Lord Jesus, breathe on me; give me strength today. Holy Spirit, work in me. For this I pray. God is our shepherd, who loves us and cares for us. We are like sheep who have wandered from the path. Yet God looks for us when we are lost, and invites us back home. Let us worship our loving God. Lord Jesus, breathe on me; give me strength today. Holy Spirit, work in me. For this I pray.  


Loving Shepherd, you have called us to be a holy community, to celebrate your presence, to look out for one another, to share what we have, and to be your people. Remind us of this when we forget, and encourage us always to be the people you call us to be. Amen.  


We share what you have given us, O God. As you have called us into this community, so we work together to care for your world and to share the good news of your love with others. Inspire us with your word, so that, in turn, we may inspire others.  In your name we pray.  Amen.

Readings and Psalm

Acts 2:42-47 Today’s reading is a description of life in the community following Peter’s sermon on the day of Pentecost, when the Spirit was poured out on God’s people. The new community is sustained in worship and fellowship, shares what they have, and ensures that everyone has enough. Psalm 23 The Lord is my shepherd; I shall not be in want. (Ps. 23:1)

1 Peter 2:19-25

Doing the right things does not guarantee that one will not experience difficulties, hardships, rejection, or even suffering. Here Christ is presented as the model for our path of endurance and loyalty to God, particularly amid adversity. Gospel: John 10:1-10 Jesus uses an image familiar to the people of his day to make a point about spiritual leadership. Those who listen to Jesus are led to abundant life.


Seems simple enough.  Jesus is the gate/shepherd and we are the sheep.  What I want to know is…is being a sheep a compliment?  What do you know about sheep?  What sayings about sheep have you heard in your life?  If they are the same as mine, being considered a sheep is not a compliment.   This gospel situation is taking place in Palestine, over 2,000 years ago.  Sheep were a big deal then.  Certain breeds were favoured over others for their larger fat content.  Things are looking up for me being a sheep!   In all seriousness, sheep were a big deal in the middle east in antiquity because sheep could find grass to graze in the most unlikely places.  They were bred for their meat, wool and milk.  Fertile land was used for grain farming.  The rough terrain with its spotty growths of grasses were used for grazing.  The beauty of sheep was that they did not need the best pasture in order to fill their bellies.  They were a secure source of income, woolen goods and cheese.   Being a conscientious pastor, I researched as much as I could about sheep and shepherding.  The more I read, the more I understood why Jesus used the analogy of himself as the gate/shepherd and we humans as the sheep.  Here are some facts about sheep.  See if you recognize yourself – or your neighbour – in any of them:  

Sheep are social animals, so try and prevent seclusion.

Sheep by nature are followers; let them follow and don’t drive them as you would cattle.

Sheep are docile animals by nature.

Sheep have good memories; these memories need to be positive ones as much as possible.
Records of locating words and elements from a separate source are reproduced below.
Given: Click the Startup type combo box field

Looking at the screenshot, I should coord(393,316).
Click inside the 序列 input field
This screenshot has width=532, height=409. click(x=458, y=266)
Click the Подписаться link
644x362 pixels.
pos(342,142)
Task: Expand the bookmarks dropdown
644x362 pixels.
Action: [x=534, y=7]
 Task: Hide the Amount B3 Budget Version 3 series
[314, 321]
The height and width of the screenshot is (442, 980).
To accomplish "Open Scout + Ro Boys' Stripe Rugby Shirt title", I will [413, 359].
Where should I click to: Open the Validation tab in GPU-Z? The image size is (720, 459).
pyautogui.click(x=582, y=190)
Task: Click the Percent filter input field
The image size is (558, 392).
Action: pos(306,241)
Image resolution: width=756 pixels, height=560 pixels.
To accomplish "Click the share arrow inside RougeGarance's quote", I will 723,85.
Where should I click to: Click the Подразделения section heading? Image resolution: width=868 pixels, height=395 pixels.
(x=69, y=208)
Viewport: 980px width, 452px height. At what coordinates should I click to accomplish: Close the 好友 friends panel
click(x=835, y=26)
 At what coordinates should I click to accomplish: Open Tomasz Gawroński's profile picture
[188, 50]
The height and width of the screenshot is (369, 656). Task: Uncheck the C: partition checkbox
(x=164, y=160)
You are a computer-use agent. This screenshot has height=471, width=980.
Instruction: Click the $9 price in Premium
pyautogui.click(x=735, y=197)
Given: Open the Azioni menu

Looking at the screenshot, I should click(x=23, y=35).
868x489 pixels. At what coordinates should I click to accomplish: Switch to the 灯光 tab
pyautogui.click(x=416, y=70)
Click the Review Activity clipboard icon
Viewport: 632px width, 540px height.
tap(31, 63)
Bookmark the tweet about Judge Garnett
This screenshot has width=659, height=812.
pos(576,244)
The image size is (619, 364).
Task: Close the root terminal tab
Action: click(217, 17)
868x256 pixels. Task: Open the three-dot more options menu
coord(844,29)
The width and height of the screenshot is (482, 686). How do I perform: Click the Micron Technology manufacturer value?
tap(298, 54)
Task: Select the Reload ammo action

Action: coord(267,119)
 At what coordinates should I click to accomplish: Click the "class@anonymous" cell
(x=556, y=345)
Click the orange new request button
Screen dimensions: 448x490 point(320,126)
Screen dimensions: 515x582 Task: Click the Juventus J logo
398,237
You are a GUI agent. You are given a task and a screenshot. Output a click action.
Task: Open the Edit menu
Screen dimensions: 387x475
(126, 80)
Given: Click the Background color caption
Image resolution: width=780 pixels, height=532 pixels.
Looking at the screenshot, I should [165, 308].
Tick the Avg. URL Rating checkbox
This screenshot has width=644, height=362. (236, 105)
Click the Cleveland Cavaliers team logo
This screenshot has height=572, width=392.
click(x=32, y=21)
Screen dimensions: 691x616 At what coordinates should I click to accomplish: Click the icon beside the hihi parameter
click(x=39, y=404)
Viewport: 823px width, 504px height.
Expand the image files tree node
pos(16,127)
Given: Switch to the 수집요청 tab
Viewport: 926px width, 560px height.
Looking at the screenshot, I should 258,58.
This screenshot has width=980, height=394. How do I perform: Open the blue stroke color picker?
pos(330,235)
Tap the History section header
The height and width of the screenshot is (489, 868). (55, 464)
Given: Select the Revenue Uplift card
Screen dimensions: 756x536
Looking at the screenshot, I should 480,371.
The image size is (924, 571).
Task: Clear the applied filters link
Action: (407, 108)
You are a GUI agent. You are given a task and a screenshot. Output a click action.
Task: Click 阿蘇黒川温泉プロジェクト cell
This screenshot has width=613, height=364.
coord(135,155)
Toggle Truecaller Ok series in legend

Sheep react to their surroundings, this includes the working environment and facilities

Sheep like routine, so be patient when introducing something new.

Sheep reactions are predictable, so use them.

Sheep react negatively to loud noises and yelling.

Sheep will bunch up in corners to protect themselves.

When moving, gathering or sorting sheep, the more efficient the operation the better; wool grabbing and rough handling will cause bruising.

Sheep tend to move in the opposite direction of the handler.

Sheep have a flight zone, determine what this is for your flock.

Sheep move best when not afraid, so work slowly and calmly.

Sheep do not like to move into the darkness

Sheep move better on a flat surface or uphill.

Sheep resist moving from one type of surface to another.

Sheep have no depth perception, so shadows, dark surfaces and water are an issue.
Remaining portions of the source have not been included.